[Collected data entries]
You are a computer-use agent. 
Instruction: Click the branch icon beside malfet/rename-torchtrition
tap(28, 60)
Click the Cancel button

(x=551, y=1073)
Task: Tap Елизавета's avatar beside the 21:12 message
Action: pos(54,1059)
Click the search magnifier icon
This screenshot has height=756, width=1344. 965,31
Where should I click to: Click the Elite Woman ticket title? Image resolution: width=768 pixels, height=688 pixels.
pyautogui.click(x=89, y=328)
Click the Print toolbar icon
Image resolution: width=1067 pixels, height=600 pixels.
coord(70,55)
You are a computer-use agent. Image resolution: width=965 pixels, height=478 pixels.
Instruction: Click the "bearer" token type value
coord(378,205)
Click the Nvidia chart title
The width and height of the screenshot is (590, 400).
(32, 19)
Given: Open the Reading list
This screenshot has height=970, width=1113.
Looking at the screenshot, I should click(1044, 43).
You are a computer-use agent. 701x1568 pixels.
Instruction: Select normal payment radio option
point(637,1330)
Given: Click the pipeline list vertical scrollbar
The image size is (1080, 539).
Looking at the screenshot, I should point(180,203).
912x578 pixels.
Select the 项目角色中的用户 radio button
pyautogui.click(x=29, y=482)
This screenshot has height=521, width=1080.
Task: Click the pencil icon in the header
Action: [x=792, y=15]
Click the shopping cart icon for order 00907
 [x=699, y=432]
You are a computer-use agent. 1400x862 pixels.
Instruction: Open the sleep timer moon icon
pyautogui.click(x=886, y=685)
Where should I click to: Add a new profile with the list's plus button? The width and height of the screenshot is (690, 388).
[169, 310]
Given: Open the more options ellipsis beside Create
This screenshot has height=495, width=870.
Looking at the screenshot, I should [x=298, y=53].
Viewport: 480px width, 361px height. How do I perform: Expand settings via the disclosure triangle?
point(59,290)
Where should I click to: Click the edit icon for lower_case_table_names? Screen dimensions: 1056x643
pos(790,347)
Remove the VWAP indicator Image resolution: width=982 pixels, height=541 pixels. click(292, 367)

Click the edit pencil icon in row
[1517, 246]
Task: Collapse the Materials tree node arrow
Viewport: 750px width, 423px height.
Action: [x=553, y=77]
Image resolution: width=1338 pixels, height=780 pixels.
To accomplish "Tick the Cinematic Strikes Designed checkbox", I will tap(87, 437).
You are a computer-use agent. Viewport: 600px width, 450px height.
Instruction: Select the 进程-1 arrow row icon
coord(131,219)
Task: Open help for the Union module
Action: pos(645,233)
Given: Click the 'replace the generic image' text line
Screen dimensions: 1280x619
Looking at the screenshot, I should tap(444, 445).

What is required ::
Pull out every line above that holds the word "computer".

Response area ::
You are a computer-use agent. 
You are a computer-use agent. Image resolution: width=965 pixels, height=478 pixels.
You are a computer-use agent. 701x1568 pixels.
You are a computer-use agent. 1400x862 pixels.
You are a computer-use agent. Viewport: 600px width, 450px height.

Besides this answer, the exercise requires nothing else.